5. Il résulte de ce qui précède que M. A n'est pas fondé à demander l'annulation de la décision du 15 janvier 2021 par laquelle le directeur du centre de détention de Toul a refusé de procéder à l'abrogation partielle du règlement intérieur de l'établissement. Par voie de conséquence, ses conclusions à fin d'injonction sous astreinte ne peuvent qu'être rejetées.
Sur les frais de l'instance :
6. Les dispositions de l'article L. 761-1 du code de justice administrative et de l'article 37 de la loi du 10 juillet 1991 font obstacle à ce que la somme demandée au titre des frais exposés et non compris dans les dépens soit mise à la charge de l'Etat qui n'a pas la qualité de partie perdante dans la présente instance.
DÉCIDE :
Article 1er : La requête présentée par M. A est rejetée.

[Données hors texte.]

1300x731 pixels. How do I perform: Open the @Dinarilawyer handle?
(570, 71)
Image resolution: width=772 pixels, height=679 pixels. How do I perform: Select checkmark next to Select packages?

Article 2 : Le présent jugement sera notifié à M. B A et au garde des sceaux, ministre de la justice.
Copie en sera adressée au directeur du centre de détention de Toul.
Délibéré après l'audience du 8 décembre 2022, à laquelle siégeaient :
- M. Di Candia, président,
- Mme Cabecas, conseillère,
- Mme Fabas, conseillère.
Rendu public par mise à disposition au greffe, le 29 décembre 2022.
Le rapporteur,
L. CLe président,
O. Di Candia
La greffière,
L. BourgerLa République mande et ordonne au garde des sceaux, ministre de la justice en ce qui le concerne ou à tous commissaires de justice à ce requis en ce qui concerne les voies de droit commun contre les parties privées, de pourvoir à l'exécution de la présente décision.